5 juin 2016

Je vois Giorgione partout


Dans "Se perdre dans Venise" René Huygue écrit à propos de Giorgione : Il fait passer la peinture de ce qui se voit à ce qui se sent et à ce qui se sent en soi-même et en soi seul...  Puis de La tempête : Ce qu'il y a évidemment de magnifique et de surprenant dans un tableau comme celui-là, c'est qu'on peut perpétuellement rêver devant lui et se demander quel en est le contenu intérieur, quel mystère l'habite... Quelle que soit l'interprétation, ce qui compte, c'est précisément ce pouvoir de rêverie qui émane du tableau ; on y pressent le secret du peintre lourd de ses songes, mais ils émeuvent en nous des songes fraternels.

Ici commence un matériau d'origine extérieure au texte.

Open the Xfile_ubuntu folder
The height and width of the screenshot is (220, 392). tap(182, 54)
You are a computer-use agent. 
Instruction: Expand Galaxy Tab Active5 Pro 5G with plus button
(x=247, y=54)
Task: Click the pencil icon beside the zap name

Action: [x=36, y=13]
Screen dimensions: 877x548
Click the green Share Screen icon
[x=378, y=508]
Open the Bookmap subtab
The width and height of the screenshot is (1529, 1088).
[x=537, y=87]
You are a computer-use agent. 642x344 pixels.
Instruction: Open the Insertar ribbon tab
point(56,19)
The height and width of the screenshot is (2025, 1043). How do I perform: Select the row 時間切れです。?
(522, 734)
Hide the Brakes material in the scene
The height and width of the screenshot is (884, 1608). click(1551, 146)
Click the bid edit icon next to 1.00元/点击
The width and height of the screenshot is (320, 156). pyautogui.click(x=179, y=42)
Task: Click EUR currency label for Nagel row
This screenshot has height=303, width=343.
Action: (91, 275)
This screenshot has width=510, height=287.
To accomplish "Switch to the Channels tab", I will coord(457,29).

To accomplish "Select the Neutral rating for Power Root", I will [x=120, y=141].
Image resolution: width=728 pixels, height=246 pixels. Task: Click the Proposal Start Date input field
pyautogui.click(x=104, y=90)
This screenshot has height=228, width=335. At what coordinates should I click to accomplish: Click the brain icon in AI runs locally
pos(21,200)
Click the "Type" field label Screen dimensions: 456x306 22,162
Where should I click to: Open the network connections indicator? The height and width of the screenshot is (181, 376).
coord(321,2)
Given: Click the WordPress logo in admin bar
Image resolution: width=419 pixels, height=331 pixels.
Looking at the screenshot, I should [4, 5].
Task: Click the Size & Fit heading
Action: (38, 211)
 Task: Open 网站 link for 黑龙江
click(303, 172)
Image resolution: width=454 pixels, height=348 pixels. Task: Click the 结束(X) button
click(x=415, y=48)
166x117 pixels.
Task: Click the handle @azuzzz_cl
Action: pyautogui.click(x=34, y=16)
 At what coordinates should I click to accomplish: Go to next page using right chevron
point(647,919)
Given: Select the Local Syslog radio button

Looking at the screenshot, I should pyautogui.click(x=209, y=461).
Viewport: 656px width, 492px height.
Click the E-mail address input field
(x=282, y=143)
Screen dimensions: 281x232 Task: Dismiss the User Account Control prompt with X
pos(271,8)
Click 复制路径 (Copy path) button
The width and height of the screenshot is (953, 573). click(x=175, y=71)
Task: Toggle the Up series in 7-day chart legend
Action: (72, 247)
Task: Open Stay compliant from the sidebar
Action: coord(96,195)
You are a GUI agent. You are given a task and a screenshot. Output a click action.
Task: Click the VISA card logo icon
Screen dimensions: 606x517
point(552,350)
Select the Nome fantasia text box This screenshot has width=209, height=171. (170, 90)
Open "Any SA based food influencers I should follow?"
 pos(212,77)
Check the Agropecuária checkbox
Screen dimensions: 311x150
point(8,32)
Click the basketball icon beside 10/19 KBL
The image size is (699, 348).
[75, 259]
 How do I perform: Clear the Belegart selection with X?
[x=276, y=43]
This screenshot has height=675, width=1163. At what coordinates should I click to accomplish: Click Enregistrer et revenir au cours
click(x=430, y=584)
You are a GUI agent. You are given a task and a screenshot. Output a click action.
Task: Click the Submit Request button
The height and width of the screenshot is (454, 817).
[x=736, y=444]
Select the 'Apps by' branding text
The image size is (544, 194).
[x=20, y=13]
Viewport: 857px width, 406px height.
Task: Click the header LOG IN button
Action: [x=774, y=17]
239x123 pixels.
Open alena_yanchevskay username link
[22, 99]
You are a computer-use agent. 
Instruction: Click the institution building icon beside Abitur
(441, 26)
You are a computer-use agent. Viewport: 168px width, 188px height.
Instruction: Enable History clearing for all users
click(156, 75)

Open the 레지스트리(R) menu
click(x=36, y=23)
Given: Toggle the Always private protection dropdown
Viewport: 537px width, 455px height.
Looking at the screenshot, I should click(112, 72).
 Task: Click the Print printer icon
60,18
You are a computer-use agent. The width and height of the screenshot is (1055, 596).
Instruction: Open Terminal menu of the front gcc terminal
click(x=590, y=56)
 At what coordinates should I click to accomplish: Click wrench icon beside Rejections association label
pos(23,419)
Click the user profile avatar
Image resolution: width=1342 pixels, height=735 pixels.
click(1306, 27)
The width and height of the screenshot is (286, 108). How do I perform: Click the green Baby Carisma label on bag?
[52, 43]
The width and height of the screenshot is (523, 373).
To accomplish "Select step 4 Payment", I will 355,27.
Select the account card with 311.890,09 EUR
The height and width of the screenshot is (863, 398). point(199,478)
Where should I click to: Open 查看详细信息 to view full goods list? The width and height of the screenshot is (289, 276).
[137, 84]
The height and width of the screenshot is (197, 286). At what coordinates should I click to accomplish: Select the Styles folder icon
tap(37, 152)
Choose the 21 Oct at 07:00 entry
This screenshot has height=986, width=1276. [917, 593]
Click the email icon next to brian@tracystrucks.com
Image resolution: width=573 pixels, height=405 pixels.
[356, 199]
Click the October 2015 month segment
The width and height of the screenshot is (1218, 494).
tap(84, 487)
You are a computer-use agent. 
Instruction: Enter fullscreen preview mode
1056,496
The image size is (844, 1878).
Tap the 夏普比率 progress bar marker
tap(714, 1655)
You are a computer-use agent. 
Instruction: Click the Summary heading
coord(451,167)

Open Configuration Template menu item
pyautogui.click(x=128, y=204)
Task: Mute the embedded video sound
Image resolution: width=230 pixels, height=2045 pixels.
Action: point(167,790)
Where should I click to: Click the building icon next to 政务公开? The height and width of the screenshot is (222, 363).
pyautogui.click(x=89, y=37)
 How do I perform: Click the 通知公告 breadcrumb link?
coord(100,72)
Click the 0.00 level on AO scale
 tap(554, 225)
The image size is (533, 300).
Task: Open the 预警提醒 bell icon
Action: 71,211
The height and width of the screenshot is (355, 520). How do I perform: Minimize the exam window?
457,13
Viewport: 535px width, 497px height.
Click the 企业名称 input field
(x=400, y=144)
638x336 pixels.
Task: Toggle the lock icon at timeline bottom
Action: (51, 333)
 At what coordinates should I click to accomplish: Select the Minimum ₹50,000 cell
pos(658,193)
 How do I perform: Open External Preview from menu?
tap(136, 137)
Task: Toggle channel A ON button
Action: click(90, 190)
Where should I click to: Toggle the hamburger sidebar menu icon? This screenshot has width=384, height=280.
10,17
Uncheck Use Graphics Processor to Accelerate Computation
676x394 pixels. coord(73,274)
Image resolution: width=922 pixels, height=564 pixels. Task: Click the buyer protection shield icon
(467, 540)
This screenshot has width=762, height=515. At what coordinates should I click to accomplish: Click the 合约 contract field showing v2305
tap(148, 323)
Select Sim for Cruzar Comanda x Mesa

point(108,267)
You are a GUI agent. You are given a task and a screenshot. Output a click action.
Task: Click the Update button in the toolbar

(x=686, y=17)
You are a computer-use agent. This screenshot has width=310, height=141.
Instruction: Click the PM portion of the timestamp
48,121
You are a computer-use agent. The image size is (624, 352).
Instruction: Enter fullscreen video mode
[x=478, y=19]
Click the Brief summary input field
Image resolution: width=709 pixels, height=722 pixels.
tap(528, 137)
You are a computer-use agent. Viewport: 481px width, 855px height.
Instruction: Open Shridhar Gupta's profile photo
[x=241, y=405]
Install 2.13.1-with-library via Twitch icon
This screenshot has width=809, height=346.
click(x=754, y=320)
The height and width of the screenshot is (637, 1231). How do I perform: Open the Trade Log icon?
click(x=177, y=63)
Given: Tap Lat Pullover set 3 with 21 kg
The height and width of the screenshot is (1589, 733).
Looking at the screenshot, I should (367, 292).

En prenant cette photo j'étais bien loin de penser à Giorgione et à ce tableau  fascinant, admiré et interrogé encore cette semaine et pourtant je trouve qu'elle traduit les mêmes réflexions, qu'elle pose les mêmes questions sur la vie le temps qui passe... un jeune couple dans la gondole exprimant le bonheur d'une vie à son zénith qui vogue vers son destin, l'immobilité du vieil homme perdu dans ses pensées  au crépuscule de la vie. Que transmet-il à ses deux petites filles, sans doute la connaissance et l'amour de la beauté de Venise. Des existences qui se croisent et s'ignorent.  Certainement la photo la plus émouvante de ce voyage.